The Henry Bigelow left from Pier 2 at the Newport Naval Station on Wednesday, May 23, under sunny skies to start the Spring Ecosystem Monitoring (EcoMon) Survey. With good weather forecast for the remainder of the week we are heading offshore to survey at the stations along the outer edge of the continental shelf as we head south for the first part of this cruise.
Cruising smoothly at 12 knots with its newly refurbished electric propulsion motors, the vessel is making excellent progress.

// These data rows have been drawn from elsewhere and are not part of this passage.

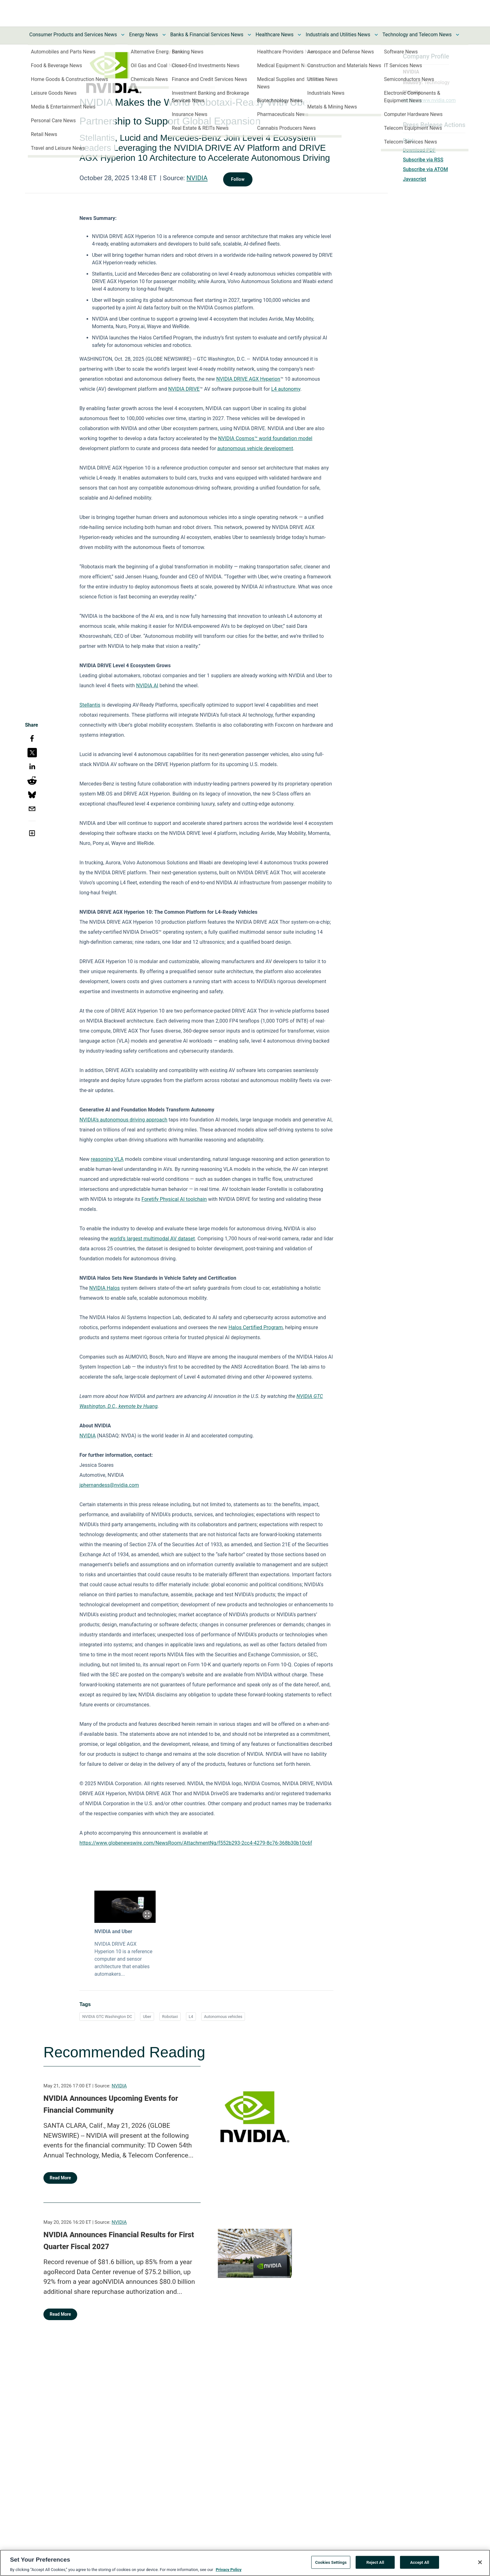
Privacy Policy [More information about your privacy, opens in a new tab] (228, 2569)
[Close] (480, 2562)
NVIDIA (197, 178)
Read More (60, 2177)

The time spent approaching our first station is completely taken up by a whirlwind of activities: setting up and testing gear, attending a welcome aboard orientation meeting, and having fire and abandon-ship drills.

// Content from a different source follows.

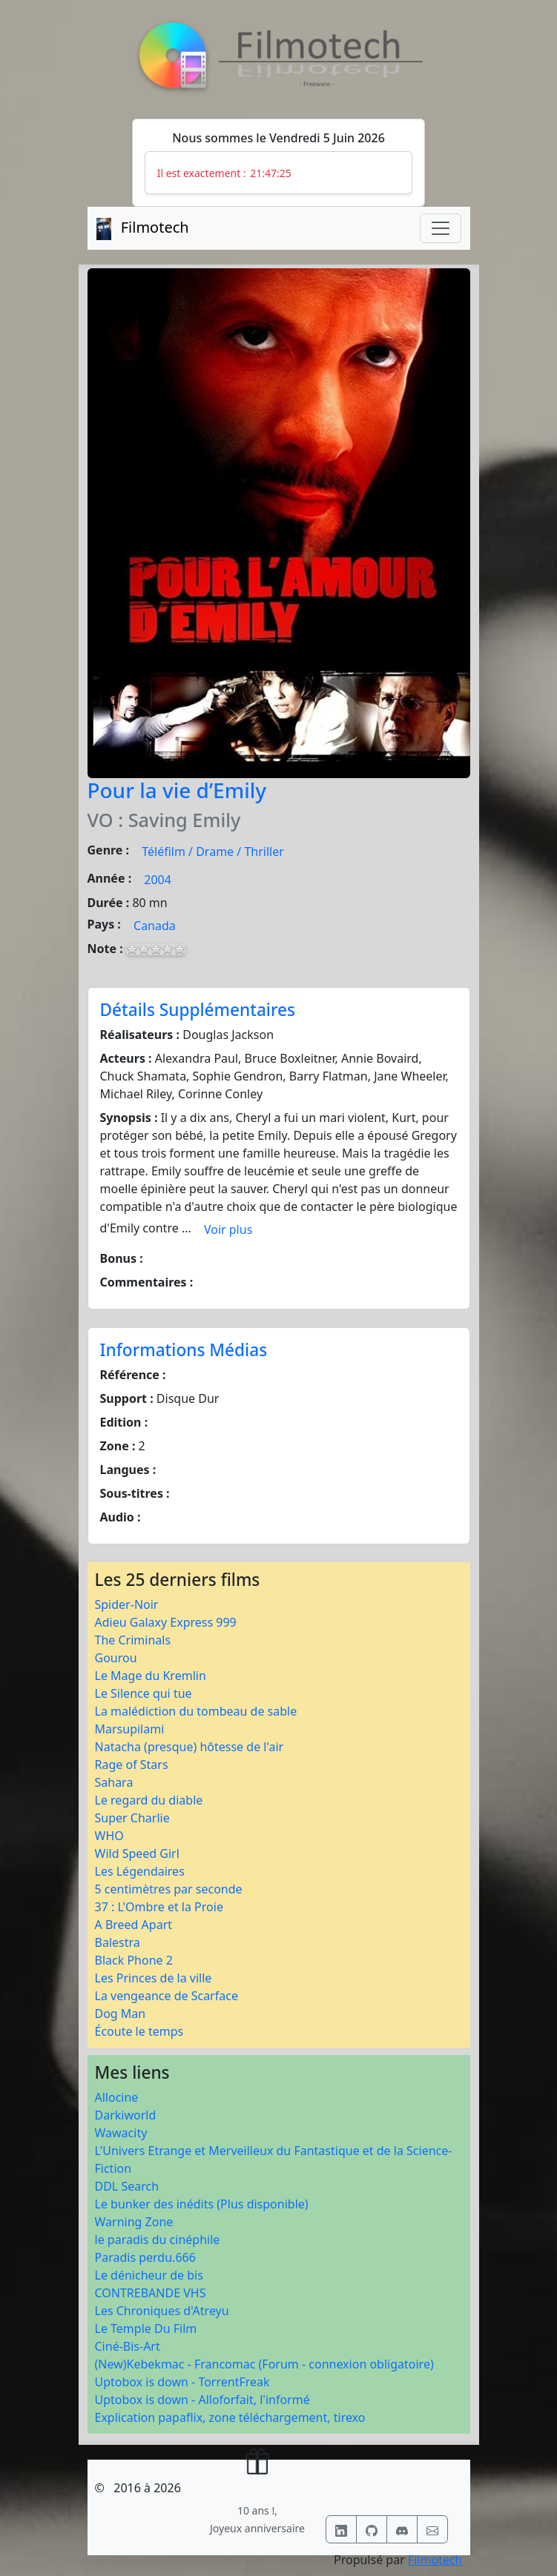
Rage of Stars (131, 1764)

As is typical for these ecosystem monitoring surveys, we have a variety of researchers on board: a satellite specialist doing in-situ light measurements during satellite overpasses, a Canadian biologist from the Dept. of Fisheries and Oceans in Halifax, NS, a Maine Maritime Academy student volunteer, a NOAA Teacher-at-Sea from South Carolina, two seabird and marine mammal observers, and three scientists from the Northeast Fisheries Science Center.
Together we will gather as much data as we can on this voyage which will take us from southern New England to Delaware Bay, to Georges Bank and into the Gulf of Maine.